René Laurens, seigneur de La Barre, naquit à Mortain. On ignore la date de sa naissance. Il fil ses premières etudes à Sourdeval, puis les acheva à Paris. Voici, du reste, ce qu’il dit de lui, dans le Formulaire des Elus, page 11 de la 3e édition : " Après avoir fait nies études à Paris, et régenté, suivi quelque temps la cour, et fréquenté les grands, fait le voyage d’Italie et visité les diverses contrées de l’Allemagne et de la Suisse, Dieu me fit la grâce en 1595 d’estre pourveu en tiltre d’office du premier (président) au terroir de ma naissance, en la ville de Mortain, ou je suis résidant pour le présent. " Le Président La Barre connut à Paris le président Fauchet : " J’y ay veu (à la chambre du Trésor) et cogneu le président Fauchet, homme docte et bien verse aux antiquitez de la France, dont l’âme soit en bénédiction, comme eu est la mémoire. On ne sait quand mourut le Président La Barre, mais il publiait, en 1610, son Formulaire des Elus, et il vivait encore en 1624, comme l’atteste son livre, page 100.

Il donna, en 1590, une édition de l’Apologétique de Tertulien, avec des remarques sur cet auteur. Il publia, en 1612, une traduction de la vie de saint Guillaume Firmat, avec des notes ou il parle de son Traité des Pèlerinages. Il composa, en 1616, un Formulaire des Elus, pour l’instruction de ses confrères, lorsqu’il fut nomme Président de l’Election de Mortain. Ce dernier ouvrage est un volume de 741 pages, petit in-8", la lecture en est fastidieuse ; mais il se fait remarquer par une certaine liberté de pensée et une certaine hardiesse de plume. Il y a là matière a un petit tableau des mœurs et des usages du XVIe siècle ; car il se trouve dans ce livre mille choses qu’on n’y soupçonnerait pas. Du reste, le President La Barre en avertit lui-même dans son épitre dédicatoire à Messieurs les Esteuz de Normandie : " Au demeurant, sera possible trouvé hors œuvre que je me sois un peu égare sur les imposts, foires, marchés, sallages, breuvages, espèces et monnoyes ; mais je l’ay fait pour contenter les plus curieux et toujours pour le mieux, et afin d’instruire nostre jeunesse ou nouveau Esleu, rapportant que’ques recueils de nos anciennes estudes, et afin aussi que les ennemis et haineux de nostre ordre, et autres qui vilipendent la vacation, sçachent qu’il y en a en icelle qui sçavent avec le jetton manier quelquefois la plume, et aux heures de relaiz feuilleter les bons livres pour leur esbatement, et s’esbatant servir au public ès siècles advenir. »

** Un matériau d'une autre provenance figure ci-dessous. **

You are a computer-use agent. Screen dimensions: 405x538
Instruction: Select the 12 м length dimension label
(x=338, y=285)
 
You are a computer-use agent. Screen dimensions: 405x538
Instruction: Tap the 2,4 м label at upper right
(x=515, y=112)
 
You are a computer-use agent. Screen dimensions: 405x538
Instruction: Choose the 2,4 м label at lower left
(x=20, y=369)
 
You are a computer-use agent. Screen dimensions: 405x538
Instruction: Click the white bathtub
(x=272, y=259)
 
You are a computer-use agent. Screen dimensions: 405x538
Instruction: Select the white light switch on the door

Ce Formulaire est une sorte de Manuel qui indique aux officiers d’une Election les matières dont la connaissance leur est attribuée. Nous allons en transcrire le titre ; car il nous a paru assez curieux : Nouveau Formulaire des Eluz auquel .sont contenues et déclarées les fonctions et devoirs desdits officiers, et sommairement ce qu’ils sont tenus sçavoir et faire pour l’acquit de leur charge, ensemble quelques recherches touchant les tailles, taillon, subsides, crelles, imposts, tributs et péages, foires, marchez, sallades, quatriesmes, huitièmes, et autres deniers qui se lèvent sur les boires et breuvages, tavernes et taverniers,

Avec un Traitté des monnoyes et des métaux. Le tout par la diligence du Président La Barre.

Erudimini qui judicatis terram. Psalm. 2.

Troisième édition reveue et corrigée. Paris, chez Anthoine Robinot, au Palais, au bout de la petite salle, M.DC.XXVIII.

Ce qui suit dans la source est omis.